My Mother was the only one who could speak any English, as she had worked as a chambermaid in a Villa on the island of Guernsey, UK, before the war broke out, so times were tough for us when we arrived. We moved in with my Mother’s twins’ sister where we lived upstairs and shared the kitchen, bathroom and living room, with them, downstairs. It was a full house, but I did have some cousins to play with, but my parents fought a lot. Unlike what had been written to us by my Mom’s twin, there were no jobs and my parents struggled to find work and it took us a few years before we could get a home of our own and, then, we bought a land and my Father built our first house.
School in Canada was hard for me because I did not speak any English. They didn’t have programs like today, where they help kids with English as a second language. I was 9 and they put me into Grade one – I should have been in Grade four, this had long-lasting impact on my self-esteem and hindered my education. The kids were mean and ridiculed me and on my first day of school I curtsied to my teacher and she laughed and so, I made a strong effort to learn English and make sure I lost my accent. The only kids, who were my friends, were outsiders like me – a midget, a little black girl, etc. I did catch up 2 years of my schooling over the years, but I never managed to catch up the third one. I was 18 in Grade 12, rather than the usual 17-year-old.

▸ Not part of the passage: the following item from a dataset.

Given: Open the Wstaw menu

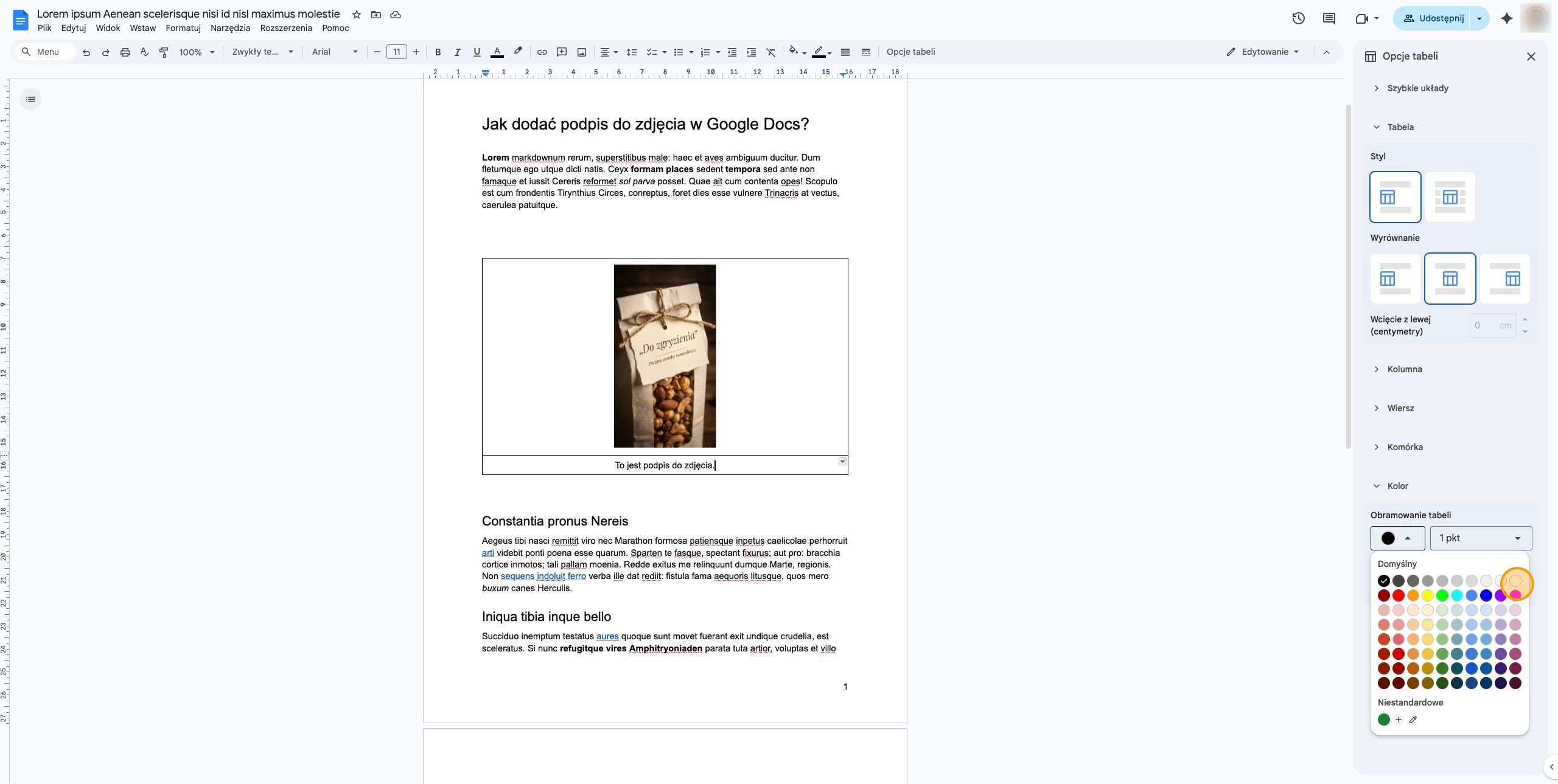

So my first impressions of Canada were not great, but they changed. While I lived with my parents, we never managed to make enough money to move to the Western part of Canada, which was more like our homeland. I grew up and we moved to London, Ontario, where I went to high school and met my high school sweet heart and married him. His idea of impressing me, when we first met, was to do a cannon ball into 3 feet of water! He has always been one to make me laugh to this day, as we are now married 53 years. We had our first child in London, Ontario, my husband worked in Detroit, so we moved back to Windsor for a short spell.
Never giving up on the hope of moving West, we went on a trip there and fell in love with this beautiful place called Vancouver and all of BC and decided this was for us. At the time we said we would be back within 5 years, we were back within a year, as my husband’s company closed in Detroit. We headed west with a U-Haul trailer with a few of our belongings and $500.00 in search for a job and new home. We left our son with our parents for a short time until we were settled. Moving to this province was a choice we have never regretted.

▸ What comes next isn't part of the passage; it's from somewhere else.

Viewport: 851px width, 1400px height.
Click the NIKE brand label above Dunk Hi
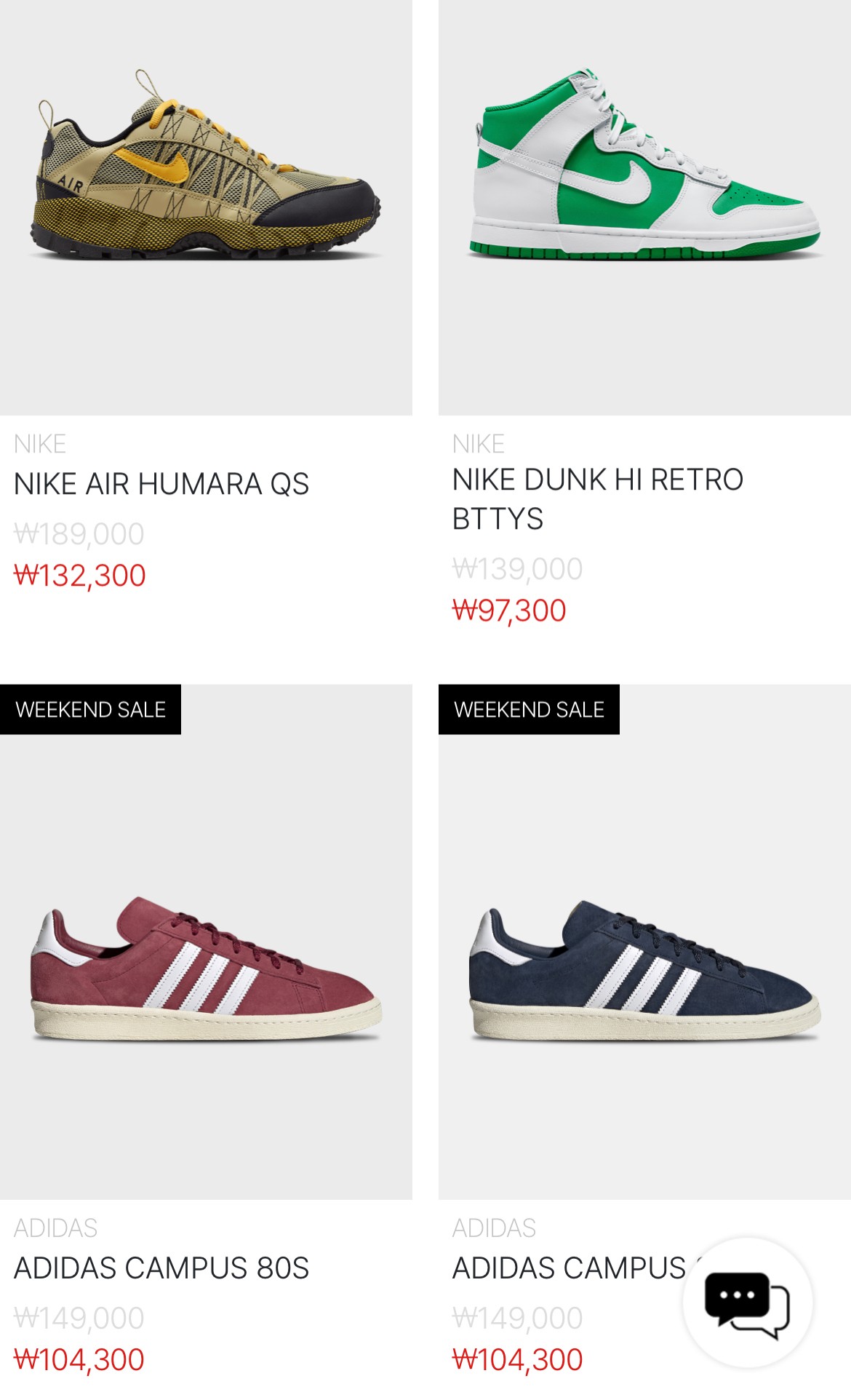click(479, 444)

Soon my next child, a girl was born and our little family was complete. My parents, finally, realized their dream to move west and moved out soon after the birth of our daughter. My husband went on to be a very successful business/salesman in the peat/fertilizer business and I went on to finish my high school degree, get my travel agents license (travel has always been a passion of mine) and started my own travel agency in the Okanagan, which was, also, very successful.

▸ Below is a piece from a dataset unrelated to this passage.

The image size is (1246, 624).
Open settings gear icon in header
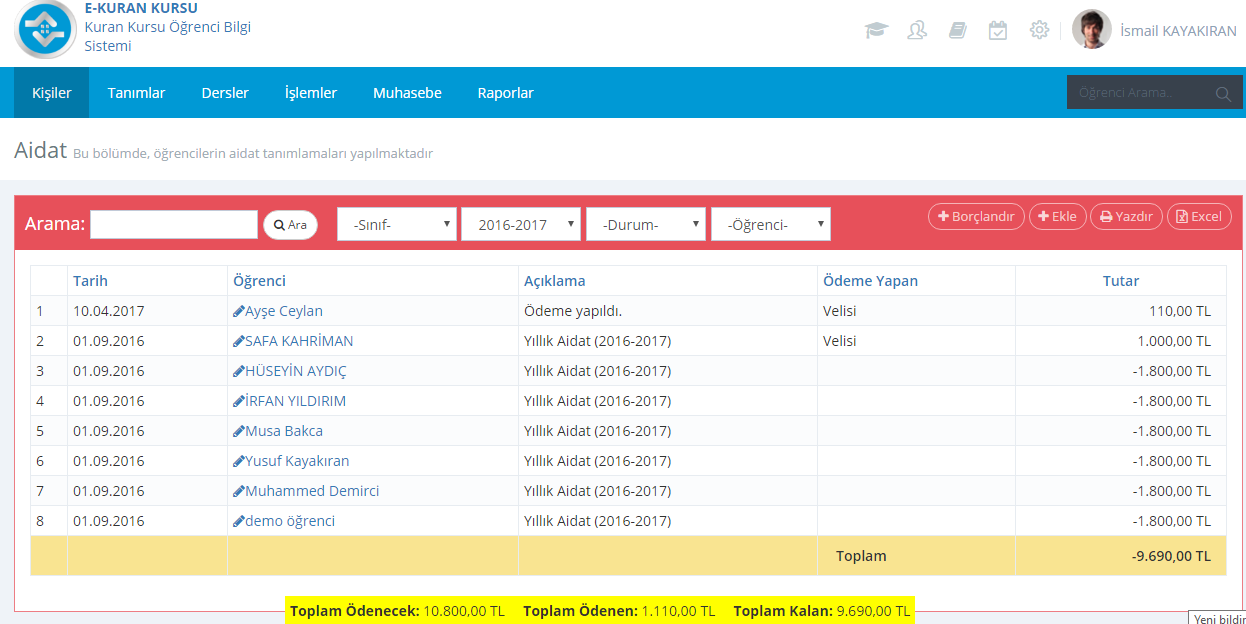click(x=1039, y=30)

My son now lives close to us in the Okanagan working in a marina and as a Ferrier – has given us our 2 lovely grandchildren. My daughter went off to follow a career as an entertainer in England, UK. We are now retired and still traveling, which has been a large part of our lives and so continues. My start in Canada was not the easiest, but I now see this country as my home and have been very lucky to have made that great crossing so many years ago.